● **What is required**: An exact transcription of the lines from the one holding "The height and" to the end of the entries below, and nothing more, is the required answer. Please omit the pictures.

● **Excerpted records**:
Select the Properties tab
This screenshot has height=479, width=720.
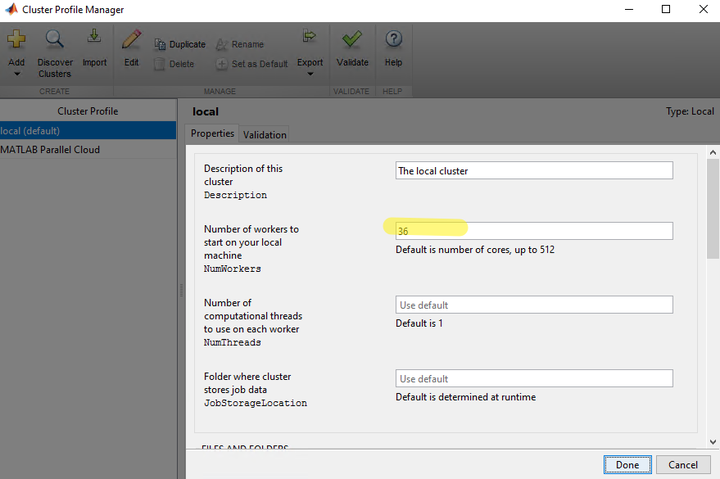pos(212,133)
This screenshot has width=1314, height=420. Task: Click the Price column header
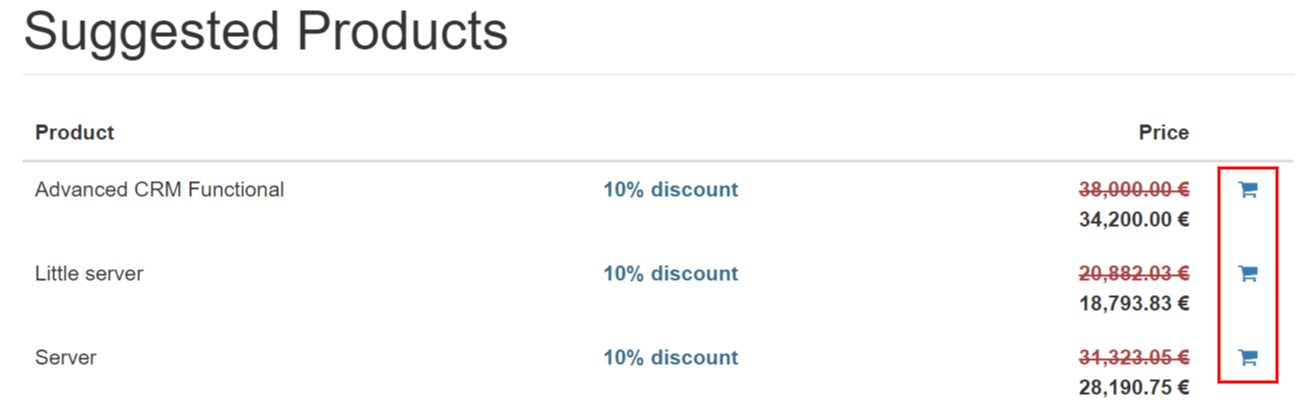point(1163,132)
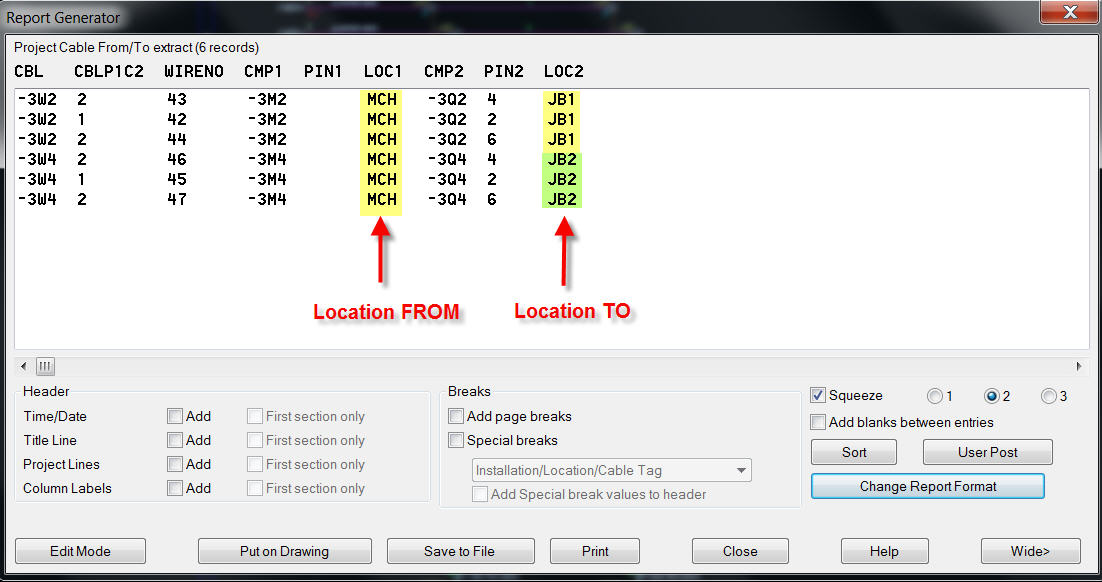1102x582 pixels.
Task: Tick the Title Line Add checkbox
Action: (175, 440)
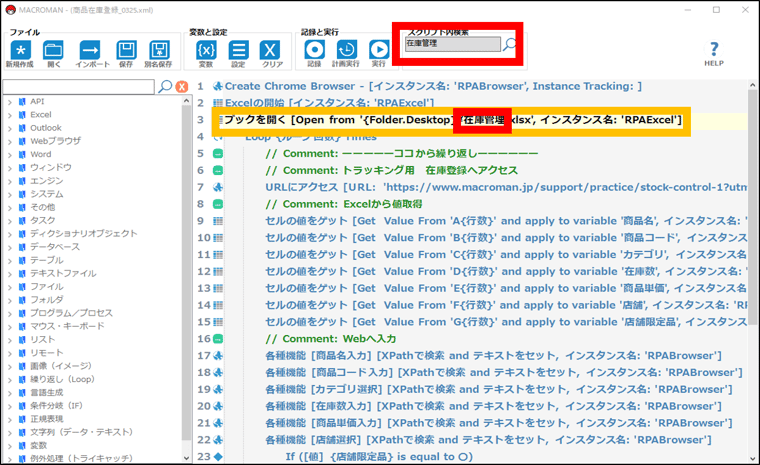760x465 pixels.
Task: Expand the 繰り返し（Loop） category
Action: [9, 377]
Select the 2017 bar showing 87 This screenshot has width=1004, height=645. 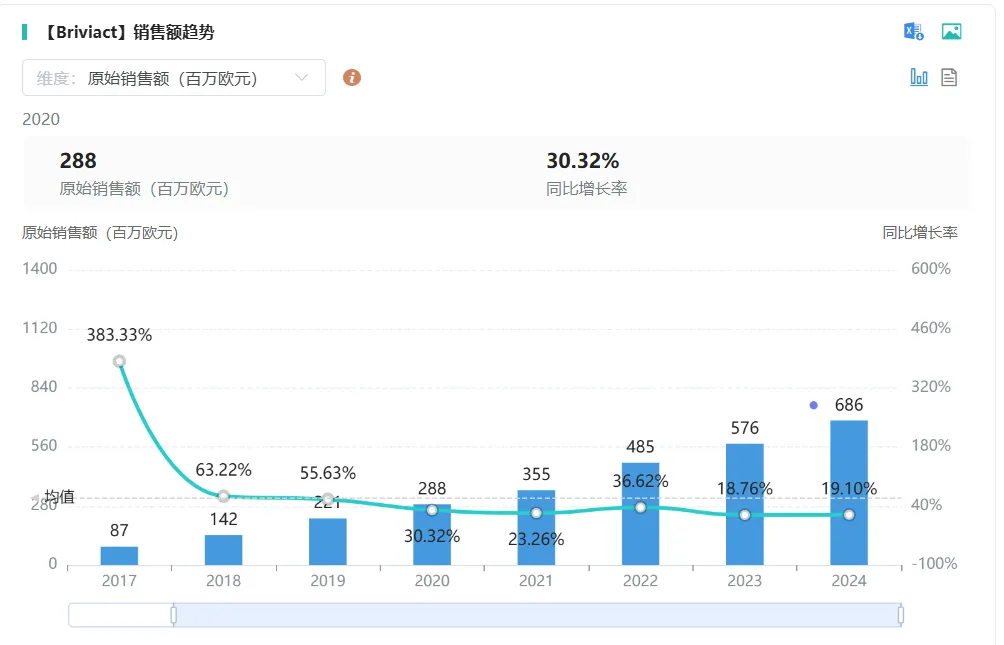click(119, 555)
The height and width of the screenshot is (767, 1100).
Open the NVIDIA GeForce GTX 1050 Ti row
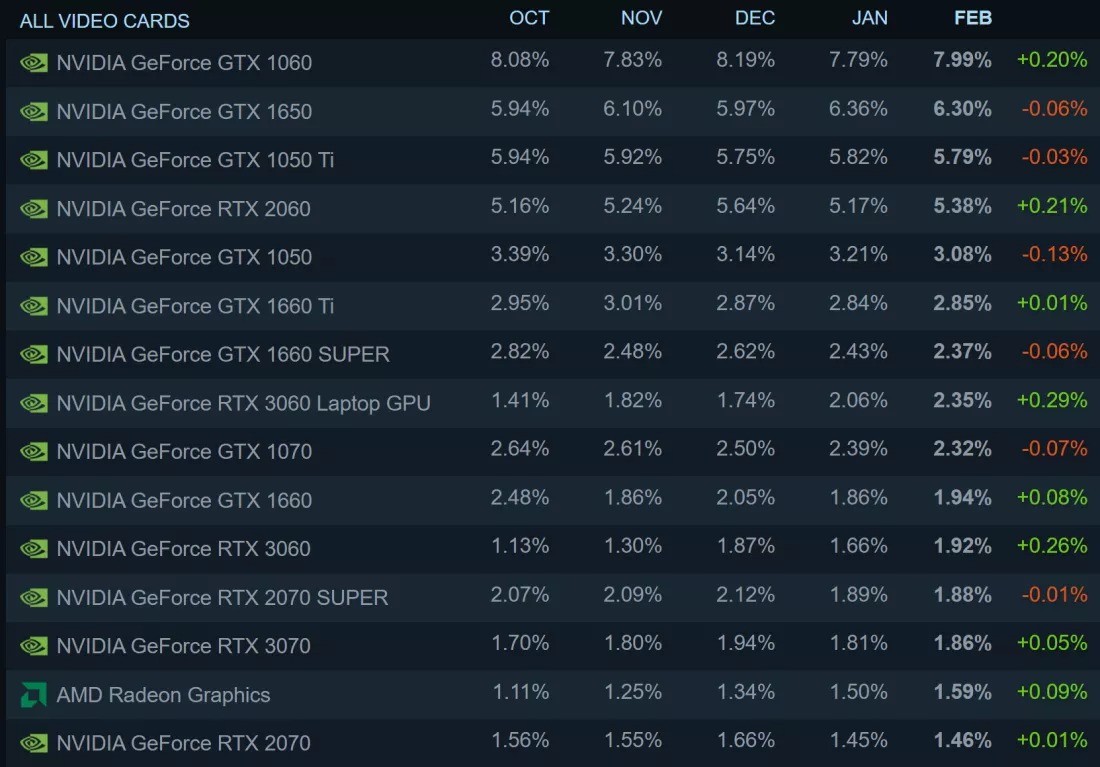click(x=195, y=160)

● **Task output**:
The height and width of the screenshot is (767, 1100).
Open the NVIDIA GeForce GTX 1050 Ti row
click(x=195, y=160)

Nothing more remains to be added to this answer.